Here are the records. Write out exactly the lines between the one holding "Switch to the Каналы tab" and the one holding "Viewport: 548px width, 313px height.", inclusive.

» Excerpted records
=== Section Start ===
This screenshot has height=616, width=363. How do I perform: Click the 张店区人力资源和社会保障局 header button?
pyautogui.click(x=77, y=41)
=== Section End ===
=== Section Start ===
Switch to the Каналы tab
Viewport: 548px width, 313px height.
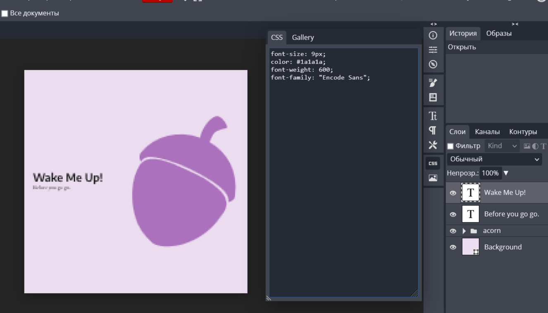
=== Section End ===
=== Section Start ===
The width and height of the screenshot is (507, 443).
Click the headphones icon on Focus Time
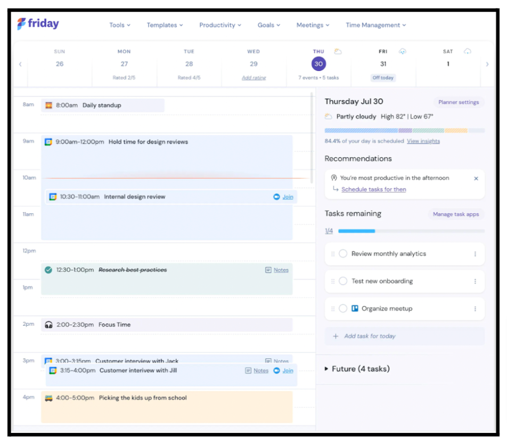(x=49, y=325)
=== Section End ===
» Answer box
Switch to the Каналы tab
Viewport: 548px width, 313px height.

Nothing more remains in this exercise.